Alors que reste t il de ce renversement politique ? Et bien plus grand chose… le « leader orange », défait en 2010, a laissé sa place à une sorte d’autocrate fantoche, très proche de la Russie, hargneux avec les journalistes, pratiquant censure, répression et corruption de haute volée… Un président élu qui fait donc exactement ce pour quoi les ukrainiens s’étaient insurgés il y a 9 ans ! Le « régime social » dont parle Coluche était peut être donc meilleur sous l’ère soviétique et, encore une fois, je l’ai entendu à de nombreuses reprise dans la bouche des gens que j’ai rencontré.
J’arrivais donc de la Moldavie à Odessa, ville portuaire la plus importante d’Ukraine, centre d’affaires majeur du pays, lieu chargé d’histoire et capitale de la « nuit » ukrainienne ! Une ville jeune, bouillonnante et plutôt belle, ce qui est assez rare dans les grandes villes d’inspiration soviétique pour être noté !
J’y restais 4 jours, à déambuler dans ses longues avenues qui vous amènent invariablement vers le port ! immense, c’est la véritable fierté de la ville ! En Bulgarie, on se battait à Varna et Burgas, pour désigner la « capitale de la Mer Noire »… la bataille est terminée, la reine de la côte ouest, c’est elle, Odessa.
Du port, je me suis laissé aller à flâner le long des nombreuses plages qui bordent la ville pour arriver jusque dans le centre historique. Ici j’ai pu admirer les fameux escaliers du Potemkine, où fut tourné le non moins légendaire film « Le Cuirassé Potemkine » en 1925 que je vous invite à regarder si ce n’est pas déjà fait… Vous pourrez également fredonner du Jean Ferrat en descendant les marches, pour les plus « rouges » d’entre vous 🙂
Ensuite, j’avais besoin de faire des choix. Mon visa russe ouvrant le 15 juin et ne comptant pas en perdre une seule précieuse journée, il fallait un « plan de bataille » pour traverser ce pays, deuxième plus grand de l’Europe continentale après la Russie. J’ai donc fait le choix de me lancer dans un « tour de Crimée » en stop. Bon choix ! La république autonome de Crimée offre énormément de paysages contrastés réunis sur une « petite » partie du territoire Ukrainien. Pour en faire le tour, de sa capitale Simferopol en passant par sa pointe orientale Kertch, il m’aura fallu 7 jours pendant lesquels je découvrais en premier les troglodytes de Baktchissaraï, enclave Tatare à majorité musulmane perchée dans les montagnes du centre.
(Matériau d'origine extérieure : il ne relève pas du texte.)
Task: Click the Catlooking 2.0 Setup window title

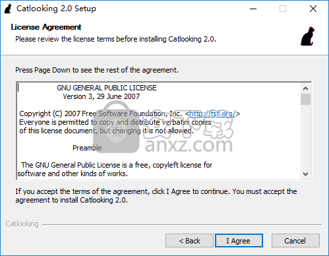Action: point(56,9)
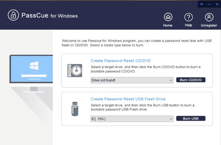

La surpeuplée côte sud de Sebastopol à Yalta, ultra-touristique et hors de mes moyens.
L’oubliée pointe Est de la Péninsule de Taman, à une encablure de la Russie.
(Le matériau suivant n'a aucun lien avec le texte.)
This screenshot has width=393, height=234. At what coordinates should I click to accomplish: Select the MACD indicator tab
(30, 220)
Pour finir ce tour je me rendais jusqu’aux terres brûlées du Cap Kazantip, un parc national dont j’étais à ce moment l’unique visiteur, errant dans des paysages de Far West et m’arrêtant dans des criques abandonnées de la Mer d’Azov pour me baigner dans ses eaux turquoises. Comme quoi, non, on ne se gèle pas toujours les couilles en Ukraine monsieur Coluche 🙂
Au final je parvenais à Kharkiv, dernière ville avant la Russie. C’est ici malheureusement que j’apprenais la disparition brutale de mon ami le plus proche, un coup terrible qui restera gravé dans ma chair et dans mon coeur pour tout ce long chemin. Je ne savais pas s’il était opportun d’en parler sur le blog, mais puisque j’ai décidé de poursuivre ce voyage en sa mémoire, j’ai aussi décidé de lui rendre hommage ici aussi.
Je conclus donc cet article sur une note très triste, mais elle est au plus près de mon état d’esprit au moment où j’écris ces quelques lignes et je sais que ça lui aurait fait plaisir.
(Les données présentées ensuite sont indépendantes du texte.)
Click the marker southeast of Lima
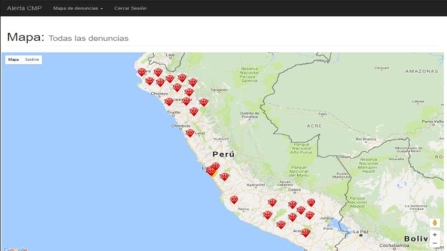Viewport: 447px width, 251px height. 225,176
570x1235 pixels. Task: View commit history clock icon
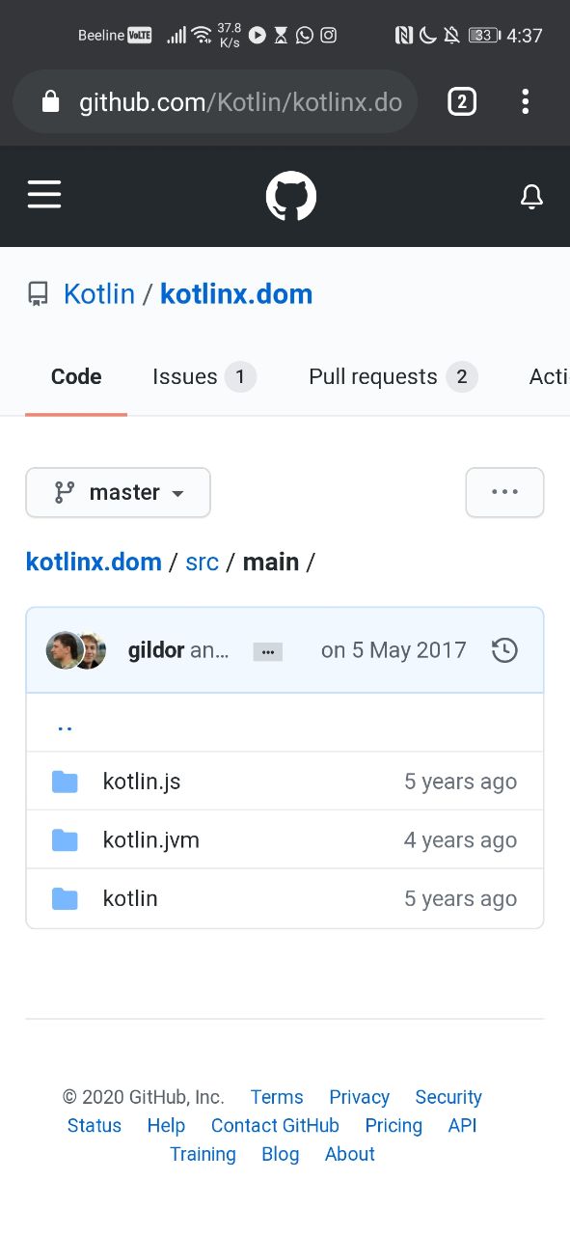click(x=504, y=650)
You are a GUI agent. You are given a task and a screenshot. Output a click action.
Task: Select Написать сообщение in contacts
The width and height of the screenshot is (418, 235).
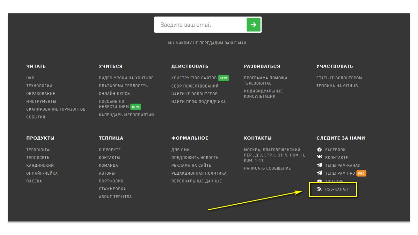267,168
La route, comme la vie, doit se poursuivre… et c’est en Russie que cela va se passer… A bientôt !
En te lisant j’ai qu’une hate… Partir l’année prochaine 🙂
Ravi que ça te motives 😉
Plutôt qu’un message d’encouragement, j’ai envie de te faire sourire avec les dialogues d’Audiard issus des Barbouzes. Ne sachant pas si tu peux avoir une connexion rapide pour lire la vidéo je te mets les dialogues en plus
Boris Vassilieff
– Oooh, petite soeur, mon coeur saigne, Boris est complètement détruit, abimé de sanglots, aaahhh…
(musique de violons tziganes)
Francis Lagneau
– Ah, le con…
Boris Vassilieff
– Pitié, laisse-moi te regarder, tu es splendidement occidentale… Boris, lui, hurle de douleur, toi tu souffres en-dedans…Ah !
Rosalinde
– Je crois Monsieur que la douleur vous égare…C’est Madame qui souffre en-dedans…
Boris Vassilieff
– Ahhh…Le désespoir, la foliiiie…Anouchka petite soeur dans mes bras…J’ai couru, épouvanté, Transsibérien, Tupolev, je pousse dans l’avion des cris terribles…aooouuhh… !
Amaranthe
– Mais enfin Monsieur, qui êtes-vous ?
Boris Vassilieff
– Tu…Mais…Boris ! Voyons ! Le presque frère…Ce pauvre cher Constantin a têté le lait de ma mère à Odessa…Ah…Odessa…Je nous vois encore, nos jeux, nos chants…Laï-laï-laï ! Wouh ! Laï-laï-laï-laï-la-la-la-laï !Wouh ! Aaah…L’odeur du goudron sur les quais d’Odessa, le vent du large dans les cheveux de ce pauvre cher Constantin…
Amaranthe
– Mais je croyais qu’il était né à Téhéran ?
Boris Vassilieff
– Et alors, hum ? On chante aussi bien à Téhéran qu’à Odessa, non ?
Francis Lagneau
– Oui mais le vent du large souflle un peu moins fort, c’est à deux cents bornes de la mer.
Boris Vassilieff
– Hum ! Notion bourgeoise des distances !
Hahaha merci Laurent ! Du coup je me suis refait le film ^^
Courage Manu, ce genre de nouvelles quand on est loin est difficile, j’en sais quelque chose, mais tu lui fais un bel hommage. Bonne continuation de ta route!